* _Objectives_:
[a] List every beach that has its own heading in the Cornwall beach guide, along with the place named beside it.
[b] Proceed with the Cornwall beach guide, picking up after its final sentence.

──────── Excerpt to read ────────

Located in the rugged southwestern tip of England, Cornwall juts into the Atlantic Ocean and forms a long, exposed peninsula of sweeping moorland and sandy bays. In the north of Cornwall are craggy cliffs lining the blustery shoreline, where waves sometimes reach 12 metres high and are the key reason that the region is the surfing capital of the UK.
In contrast, the south of Cornwall boasts calmer and warmer weather, feeling almost subtropical in the summer. Charming coves and picturesque harbour towns dot the coast, giving the south the name Cornish Riviera.
With over 400 miles of coastline, there are plenty of beautiful beaches in Cornwall. Whether you want to surf, swim, or soak up the view, find your ideal Cornwall beach in this comprehensive Cornwall beach guide.
Best Surfing Beaches in Cornwall
- Summerleaze Beach, Bude
As Bude’s most popular seaside resort, Summerleaze Beach is big on watersports, including kayaking, paddle boarding, and surfing. It also has plenty of surf schools for beginners and those who want to brush up on their skills.
Summerleaze is also known for its colourful Victorian beach huts lining the shore and a sea pool at the foot of the towering cliffs, where swimmers can take a dip sheltered from the big waves. If you love history, Summerleaze Beach is within walking distance from the historic Bude Castle, making this a great place to spend a whole day.
- Sennen Cove, Land’s End
Just around the corner from Land’s End is the idyllic fishing village of Sennen. Fringed by grassy hills on one side and astoundingly blue waters on the other, the narrow white-sand cove is one of the most scenic beaches in Cornwall.
What draws visitors to Sennen Cove the most are the consistent big waves that are ideal for surfing. After riding the waves, head to the Old Success Inn; a 17th-century fishermen’s pub known for its fresh seafood, traditional ploughman’s lunch, and scones with Cornish clotted cream.
- Fistral Beach, Newquay
Fistral Beach is the heart of the famous Cornish surfing scene and one of the most sought-after destinations in Cornwall. The beach constantly produces waves over eight feet, luring professional and amateur surfers alike. Even if you are not a surfer, the beach is still worth seeing for its striking ocean views.
You can lounge on a beach chair on the shore and watch surfers ride the waves. If you don’t mind the crowds, visit Fistral in August to experience Boardmasters; a five-day festival of skating and surfing competitions along with plenty of live music. The nearby Watergate Bay hosts the festival and provides camping and parking.

──────── Record excerpts ────────

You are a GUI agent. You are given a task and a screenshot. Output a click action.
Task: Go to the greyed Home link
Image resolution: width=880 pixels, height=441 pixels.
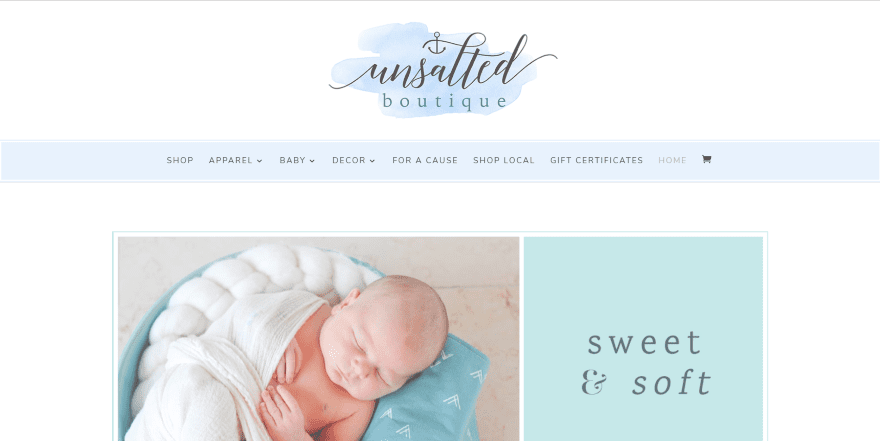672,160
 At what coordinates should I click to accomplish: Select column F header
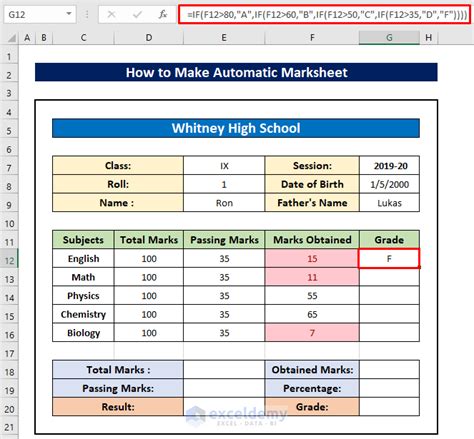point(312,38)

────────

* _Exercise results_:
[a]
- Summerleaze Beach, Bude
- Sennen Cove, Land's End
- Fistral Beach, Newquay

[b]
Best Family Beaches in Cornwall
- Porthpean Beach, St Austell
If you’re looking for nice beaches in Cornwall for a family outing, consider the small but stunning Porthpean Beach. The waters are calm, clear and suitable for swimming, and the fine sand is perfect for beach games.
Add some thrill into the mix and kayak past stone arches, rock formations and caverns along the seafront at Porthpean Beach. Close by is the historic shipping village of Charlestown, famous for its stone fishermen’s cottages, seaside inns, and a fleet of tall ships in the harbour.
- Penhale Sands, Perranporth
When the bustling seaside resort of Perranporth gets too busy, head to the neighbouring Penhale Sands, a Special Area of Conservation that features a diverse dune system. The beach is ideal for nature-spotting strolls, as it houses rare flora, including brackish water buttercup, fragrant evening primrose, and Cornish gentian.
Half-buried in its sands are the ruins of the 6th century St Piran’s Oratory, one of the UK’s oldest Christian sites. The waters can be rough due to strong winds, but there are plenty of spots where you can have a picnic and enjoy the view. Penhale Sands also welcomes dogs all year round, so you can take your pet with you.
- Carbis Bay Beach, St Ives
Carbis Bay Beach is a mile-long sweep of golden sand flanked by verdant hills and azure blue sea. This Blue Flag awarded beach is the perfect spot for families with younger kids, as the waters are clean and clear and protected from the winds and waves by large tree-covered cliffs.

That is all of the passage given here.